Wednesday, May 23, 2012

Learning Priorities

Reading Simon Winchester's The Map that Changed the World (about which I'll be writing more when I've finished) this afternoon, I noticed an interesting passage about higher education in the England in the late eighteenth century. The book's hero is William Smith, a man of modest means who managed essentially to found the modern discipline of geology.

At the time Smith was born in 1769, it was often considered inappropriate for working-class people to pursue higher  education. Winchester cites this passage from an issue of The Grub-Street Journal at that time:
Nineteen in twenty of the species were designed by nature for trade and manufacture. To take them off to read books is the way to do them harm, to make them not wiser or better, but impertinent, troublesome, and factious.
Winchester goes on to explain that this "kind of thinking was rabidly to become outmoded during the eyars when Smith was growing up." (p. 23) The story of Smith's own success validates Winchester's claim, but even two centuries later, it is not entirely the case.

It may be common to think that working- and middle-class people are capable of higher education, but support for making it a reality has rapidly waned in recent decades. A generation of political leaders who benefited from the assumption that higher education is a public good -- so that most of them went to universities that were heavily subsidized -- have now pulled up the proverbial ladder, leaving a generation to shift for themselves.

Students protesting in Harrisburg, Pennsylvania
describe the problem.
Pundits and politicians -- such as President Obama -- who have belatedly taken notice are placing the blame on higher education itself, rather than on the ecosystem in which public universities historically thrived. A case in point is the Boston Globe, whose May 20 editorial on the subject I have copied in its entirety below, because it is very difficult to find online. My own reply -- which was submitted but not yet published -- is copied below that.

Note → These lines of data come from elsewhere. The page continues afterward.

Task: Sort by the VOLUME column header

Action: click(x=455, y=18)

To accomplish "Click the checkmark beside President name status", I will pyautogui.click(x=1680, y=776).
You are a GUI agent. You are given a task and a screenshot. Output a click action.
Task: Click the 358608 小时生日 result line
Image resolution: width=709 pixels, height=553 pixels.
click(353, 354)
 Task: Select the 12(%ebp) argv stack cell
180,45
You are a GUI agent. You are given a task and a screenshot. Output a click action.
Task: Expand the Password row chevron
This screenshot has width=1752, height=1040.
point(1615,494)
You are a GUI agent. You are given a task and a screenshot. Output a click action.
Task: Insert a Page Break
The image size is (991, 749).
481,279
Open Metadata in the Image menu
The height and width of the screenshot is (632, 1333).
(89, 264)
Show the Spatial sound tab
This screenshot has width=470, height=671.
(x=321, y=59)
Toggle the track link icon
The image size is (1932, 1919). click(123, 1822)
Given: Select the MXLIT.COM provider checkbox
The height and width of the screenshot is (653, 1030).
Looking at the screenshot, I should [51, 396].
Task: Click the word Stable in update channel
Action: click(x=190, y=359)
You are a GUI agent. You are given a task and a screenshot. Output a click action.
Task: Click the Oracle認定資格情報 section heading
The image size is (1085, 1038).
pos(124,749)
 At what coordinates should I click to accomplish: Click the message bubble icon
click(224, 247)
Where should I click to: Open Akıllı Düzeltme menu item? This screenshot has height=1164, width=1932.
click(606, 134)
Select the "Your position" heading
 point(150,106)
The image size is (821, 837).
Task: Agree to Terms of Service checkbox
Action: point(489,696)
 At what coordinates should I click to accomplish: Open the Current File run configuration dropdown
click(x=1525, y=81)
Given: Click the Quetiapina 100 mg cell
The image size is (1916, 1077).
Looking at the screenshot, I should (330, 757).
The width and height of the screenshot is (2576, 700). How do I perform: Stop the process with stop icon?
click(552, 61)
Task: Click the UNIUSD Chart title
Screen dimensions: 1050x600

Boston Globe editorial May 20, 2012
To help students choose wisely, colleges need standard price tag

HOW MUCH does college cost? To the surprise of many students and their families, that question is often hard to answer precisely. Information in college brochures and admissions letters comes swaddled in fine print and euphemisms, and it takes a crystal ball to translate student loan terms into the per-month payment graduates will eventually face.

As policymakers confront the rising cost of college, though, ensuring that students and families have clear and accurate information on costs ought to be an obvious first step. Right now, there is no standard way colleges report their price tags, something that would make comparison shopping easier. And virtually no colleges provide admitted students with an estimate of their future loan payments — a number many will ruefully know by heart as graduates.

The result is that there is far more disclosure for a $500 credit card statement than there is for a $200,000 college education. The new Consumer Financial Protection Bureau has created a useful cost comparision tool on its website, but that’s not a substitute for thorough disclosure by colleges in advance.

The bureau has published a sample form that could serve as a template for a standard disclosure. President Obama also called for a “college scorecard” in his State of the Union address.

But it shouldn’t need to come to that. Higher education institutions can take the lead in creating a form that discloses how much students can actually expect to pay, and how much their monthly loan payments will total after they graduate. Since colleges already collect significant financial data from families, they ought to be able to provide customized information relatively easily. Some projections would necessarily be estimates — some students may take more than four years to graduate, for instance — but as long as colleges make projections based on the same criteria, the data still would allow for meaningful comparisons.

Armed with such information, students won’t necessarily choose the cheaper option. But for families that do want to consider the costs, comparisons ought to be less bewildering than they are now. And if having to publish their actual prices in black and white puts pressure on colleges to bring down tuition, so much the better.

LETTER in Response by James Hayes-Bohanan

Regarding your recent editorial about clarity in higher-education billing (To help students choose wisely, colleges need standard price tag, May 20), the suggestion itself is a good one, but the critique does not go far enough.

In Massachusetts public institutions, for example, most of the confusion arises from the way state funds are allocated. Public colleges and universities are not allowed to set tuition rates that reflect the true cost of instruction, because tuition levels are dictated centrally. This provides a fig leaf of price control, leaving the institutions to take responsibility for passing the real costs of education along to students.

A decade ago, Massachusetts trailed almost every other state in its support for public higher education. Since then, while demand for the excellent education provided by its 26 public colleges and universities has increased, that support has actually been reduced. The resulting financial burden on each student has nearly doubled at some schools, and nearly tripled at others.

Your editorial ends with a suggestion that clarity in billing would put pressure on colleges and universities to limit what they charge students. The clarity would be a welcome reform of course, but most institutions already feel that pressure intensely. In the case of public colleges and universities – in Massachusetts and nationally – true reform would bring back the social contract in which the public supports higher education in proportion to its value. Currently, too much of the cost is borne directly by students – a burden far greater than those borne by our current political leaders when they were young adults.